§ PASSAGE SHOWN:
---
PCMark05 Benchmark results
PCMark05 is a synthetic benchmark tool that measures overall system performance. Here is the score the Asus A8F received and a comparison to other notebooks:
|Asus A8F (Intel Core Duo 1.73GHz, Intel GMA 950)||2,804 PCMarks|
|HP Compaq 6515b (1.6GHz AMD Turion 64 X2 TL-52, ATI x1270)||2,420 PCMarks|
|Toshiba Satellite A135 (Core Duo T2250, Intel GMA 950)||3,027 PCMarks|
|HP dv6000t (2.16 GHz Intel T7400, NVIDA GeForce Go 7400)||4,234 PCMarks|
|Fujitsu LifeBook A6010 (1.66GHz Core 2 Duo, Intel GMA 950)||2,994 PCMarks|
|Sony Vaio SZ-110B in Speed Mode (Using Nvidia GeForce Go 7400)||3,637 PCMarks|
|Toshiba Tecra M6 (1.66GHz Intel T2300E, Intel GMA 950)||2,732 PCMarks|
|Asus V6J (1.86GHz Core Duo T2400, Nvidia Go 7400)||3,646 PCMarks|
|Sony VAIO FE590 (1.83GHz Core Duo)||3,427 PCMarks|
HDTune Benchmark Results
HDTune measures the hard drive performance of a system. Below are the results when run agains the 5400RPM hard drive in the A8F:
(view large image)
---
§ PROBLEM DESCRIPTION:
Answer these from the benchmark excerpt above:
1. What PCMark05 score did the Asus A8F get?
2. Which notebook in the PCMark05 comparison has the highest score?
3. What is the speed of the hard drive that HDTune was run against?
---
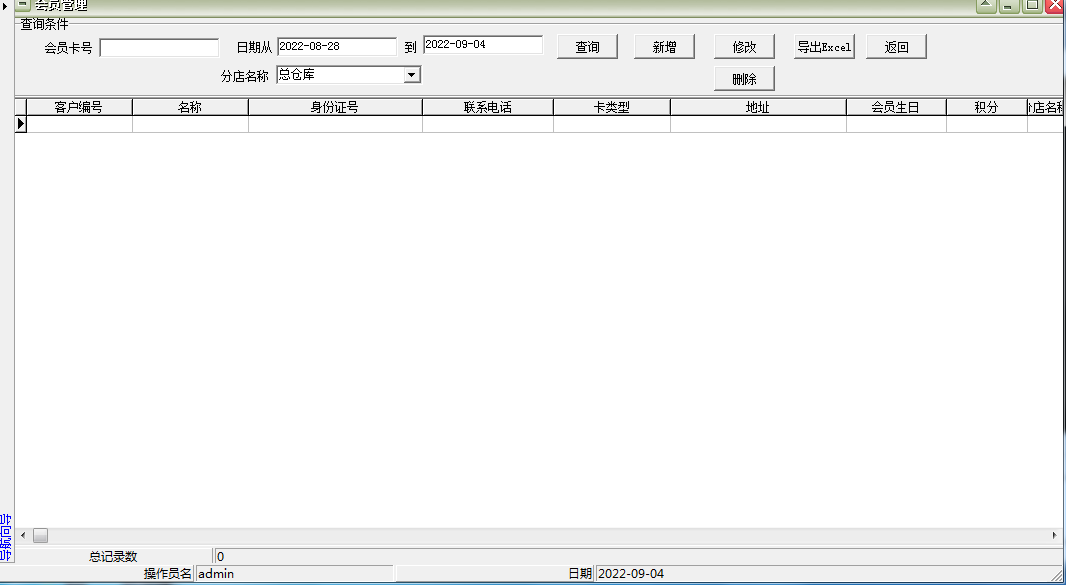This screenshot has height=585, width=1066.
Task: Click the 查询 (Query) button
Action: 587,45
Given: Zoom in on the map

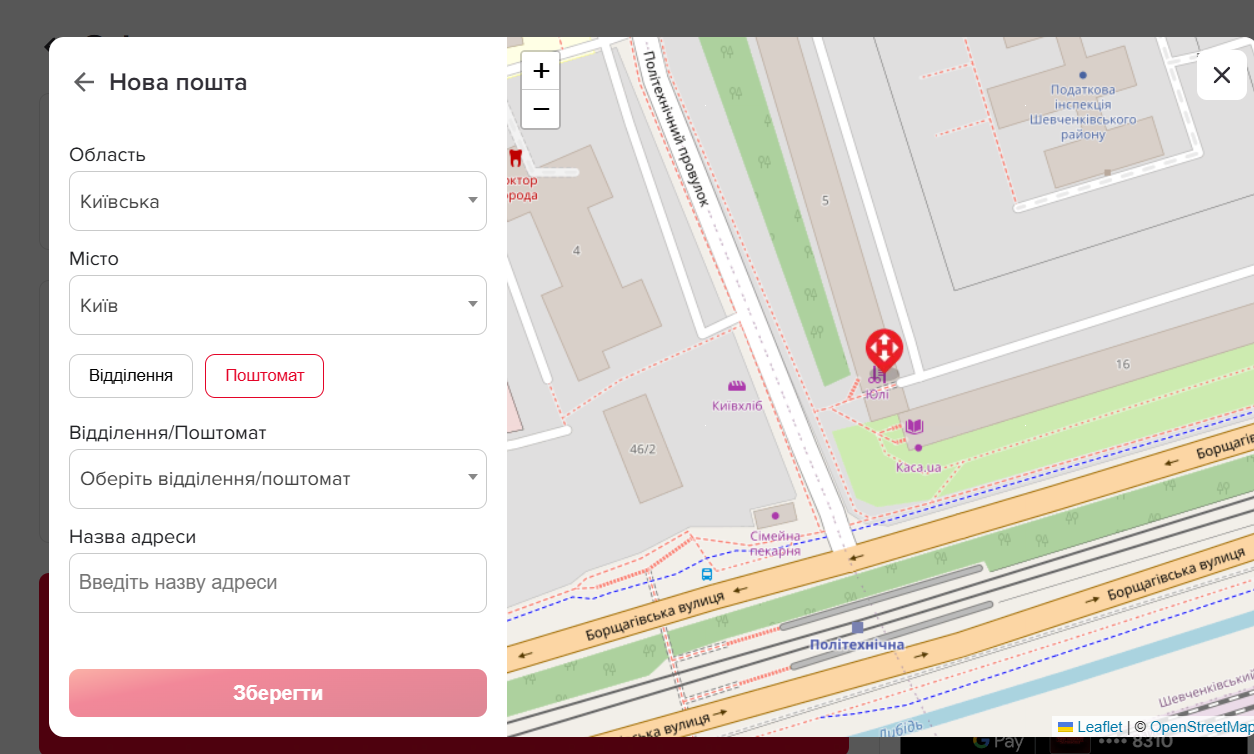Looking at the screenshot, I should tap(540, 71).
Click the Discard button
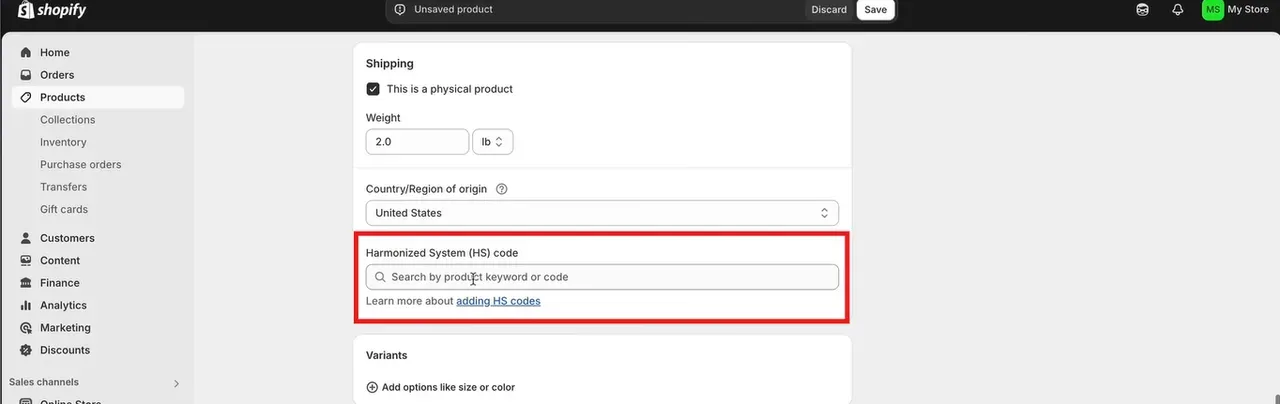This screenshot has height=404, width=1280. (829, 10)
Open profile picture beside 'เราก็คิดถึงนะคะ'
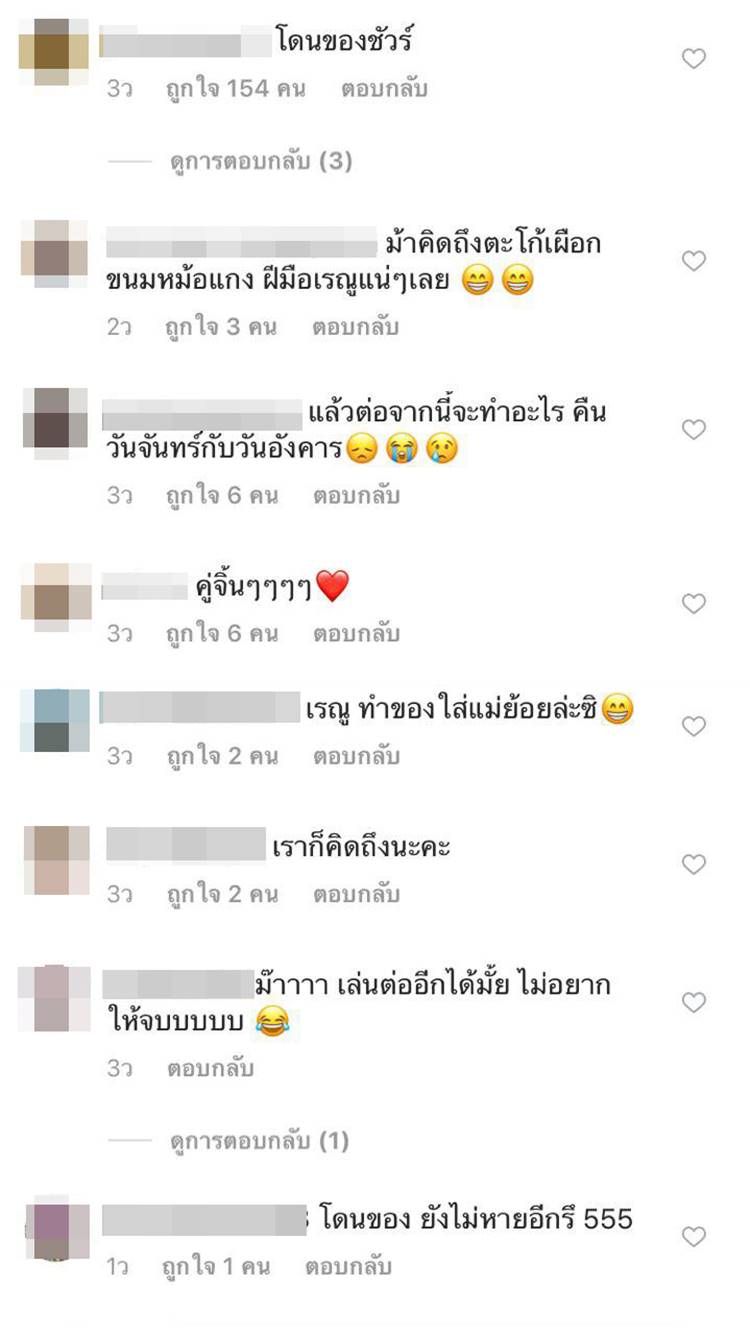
---
§ EXPECTED ANSWER:
1. 2,804 PCMarks
2. The HP dv6000t, with 4,234 PCMarks
3. 5400RPM